Oil tanked by 7% at one point yesterday.
It does all rather suggest that maybe investors are really starting to worry about the burgeoning global trade war, and its impact on global growth.
And they’d be right to.
First things first. If you didn’t realise it already, then you need to get this into your head: Donald Trump is serious. He has believed for a long time in an “America First” world where the US stops playing the role of global policeman and instead looks out for itself.
As far as he’s concerned, other countries have been freeloading off the US and taking advantage of its good nature and overweening sense of responsibility for way too long.
Whether you agree with this or think it is deluded, is irrelevant. He’s the president. That’s how he thinks. That’s what his policies are aiming at.
He has also surrounded himself with advisers who agree with him. “Yes” men, you might say. That’s exactly what you’d have expected given his corporate history.
So talk of trade war is not a craft feint, or a bluff, or a tactic in some 3D chess game Trump is playing. It’s just what he wants.

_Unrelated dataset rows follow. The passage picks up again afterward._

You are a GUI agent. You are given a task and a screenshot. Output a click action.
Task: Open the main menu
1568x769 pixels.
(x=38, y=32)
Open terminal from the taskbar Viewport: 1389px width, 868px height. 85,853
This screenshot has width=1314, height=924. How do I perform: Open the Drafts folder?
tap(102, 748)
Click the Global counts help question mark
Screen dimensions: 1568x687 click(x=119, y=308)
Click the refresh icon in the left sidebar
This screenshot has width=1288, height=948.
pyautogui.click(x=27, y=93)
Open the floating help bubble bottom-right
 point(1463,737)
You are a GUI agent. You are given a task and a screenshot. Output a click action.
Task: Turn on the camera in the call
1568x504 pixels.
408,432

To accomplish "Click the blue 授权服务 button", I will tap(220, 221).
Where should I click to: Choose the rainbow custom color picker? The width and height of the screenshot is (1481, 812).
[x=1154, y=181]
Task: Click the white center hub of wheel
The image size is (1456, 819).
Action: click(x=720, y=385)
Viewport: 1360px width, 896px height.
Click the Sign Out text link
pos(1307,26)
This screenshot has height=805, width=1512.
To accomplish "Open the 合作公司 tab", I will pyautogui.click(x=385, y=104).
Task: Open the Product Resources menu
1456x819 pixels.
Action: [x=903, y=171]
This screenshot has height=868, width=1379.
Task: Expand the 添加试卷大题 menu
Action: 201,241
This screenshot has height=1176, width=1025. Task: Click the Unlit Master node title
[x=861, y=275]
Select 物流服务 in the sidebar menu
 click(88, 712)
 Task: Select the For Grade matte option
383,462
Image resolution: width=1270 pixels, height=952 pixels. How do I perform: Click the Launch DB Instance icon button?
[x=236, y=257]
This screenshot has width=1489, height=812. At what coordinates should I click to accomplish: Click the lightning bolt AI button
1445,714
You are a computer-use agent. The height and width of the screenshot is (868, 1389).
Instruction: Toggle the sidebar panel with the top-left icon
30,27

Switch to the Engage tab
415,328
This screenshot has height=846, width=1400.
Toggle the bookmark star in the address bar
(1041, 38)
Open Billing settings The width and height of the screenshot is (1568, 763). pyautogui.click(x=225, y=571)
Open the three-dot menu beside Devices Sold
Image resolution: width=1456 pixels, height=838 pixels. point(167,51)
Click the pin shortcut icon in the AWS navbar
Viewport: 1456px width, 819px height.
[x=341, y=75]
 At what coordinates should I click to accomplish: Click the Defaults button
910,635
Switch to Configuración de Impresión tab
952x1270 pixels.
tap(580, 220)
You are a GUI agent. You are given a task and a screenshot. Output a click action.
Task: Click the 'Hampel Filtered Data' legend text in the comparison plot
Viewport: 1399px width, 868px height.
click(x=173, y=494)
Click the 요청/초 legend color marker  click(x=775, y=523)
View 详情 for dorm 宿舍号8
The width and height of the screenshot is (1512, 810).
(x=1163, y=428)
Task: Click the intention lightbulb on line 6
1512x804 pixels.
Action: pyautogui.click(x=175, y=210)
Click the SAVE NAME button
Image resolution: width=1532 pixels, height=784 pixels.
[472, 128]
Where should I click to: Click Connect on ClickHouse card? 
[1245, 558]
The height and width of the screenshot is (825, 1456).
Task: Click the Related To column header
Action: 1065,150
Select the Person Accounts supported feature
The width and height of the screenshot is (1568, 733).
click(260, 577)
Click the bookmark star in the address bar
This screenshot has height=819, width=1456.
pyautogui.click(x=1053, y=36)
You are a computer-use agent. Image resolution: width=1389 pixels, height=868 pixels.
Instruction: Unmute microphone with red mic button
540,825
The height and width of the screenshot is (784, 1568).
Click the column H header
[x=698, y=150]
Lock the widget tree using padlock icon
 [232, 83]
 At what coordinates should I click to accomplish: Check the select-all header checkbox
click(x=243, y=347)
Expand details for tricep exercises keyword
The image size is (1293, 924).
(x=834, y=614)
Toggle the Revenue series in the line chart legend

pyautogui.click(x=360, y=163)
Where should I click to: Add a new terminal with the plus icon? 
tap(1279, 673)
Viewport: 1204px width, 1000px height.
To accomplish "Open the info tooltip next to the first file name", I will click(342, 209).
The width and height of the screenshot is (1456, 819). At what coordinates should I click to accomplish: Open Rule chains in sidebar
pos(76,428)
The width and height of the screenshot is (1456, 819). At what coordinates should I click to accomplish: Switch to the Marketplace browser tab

Secondly, other countries are not keen to roll over and play nice or make concessions. National pride is one reason. Another is that they can’t quite believe that the established world order is being overturned. There’s a sense that “you can’t do that”.
He can. He is.
Given all that, then as Paul Ashworth of Capital Economics puts it, “it’s hard to see how a full-blown trade war can be avoided at this stage”. And that’s the reality that we, as investors, have to deal with.
So what does that mean?
A full-blown trade war would be an expensive business for everyone
So far, a 25% tariff has already been imposed on $34bn worth of Chinese imports. That will be increased to $50bn soon. And earlier this week, a list of another $200bn-worth of goods was published, with plans for a 10% tariff on those within the next few months. That’s pretty much half of what the US imports from China.
That’s just the start. Trump is also talking about imposing tariffs on imports of cars. This “would represent a significant escalation”, notes Ashworth. There are quite a few different options. The most damaging would be to impose tariffs on both finished vehicles and parts.
“A blanket 25% tariff on parts would devastate tightly integrated supply chains in North America, causing significant harm to the economies of Canada, Mexico and probably the US too.”
Eventually, says Ashworth, the US might even withdraw from the World Trade Organisation (WTO). If that happens, then arguably, it would be curtains for that particular institution, because there’s not much point in a world trade group that doesn’t include the biggest economy in the world.
And of course, this is all before you consider the impact of retaliation.
According to Andrew Hunter, also at Capital Economics, a “full-blown global trade war could eventually reduce world GDP by 2-3%, driven mainly by a loss of efficiency from the unwinding of global supply chains”.
The US would be more insulated from the impact than some countries, as exports account for a small percentage of GDP. But US multinationals – which make up a huge chunk of the S&P 500 – would take a “more severe” hit.
Note that not all of the current market worry is about trade wars. China appears to be serious about forcing its economy to deleverage. Every other day we’re hearing about another bond default. This is a good thing – it’s easy to forget these days that markets and capitalism have to allow failure in order to work – but it’s not an easy process, particularly when it has been put off for a long time.
However, there’s no doubt that the trade war is now the big threat to the global economy and to markets. This is threatening to get much messier.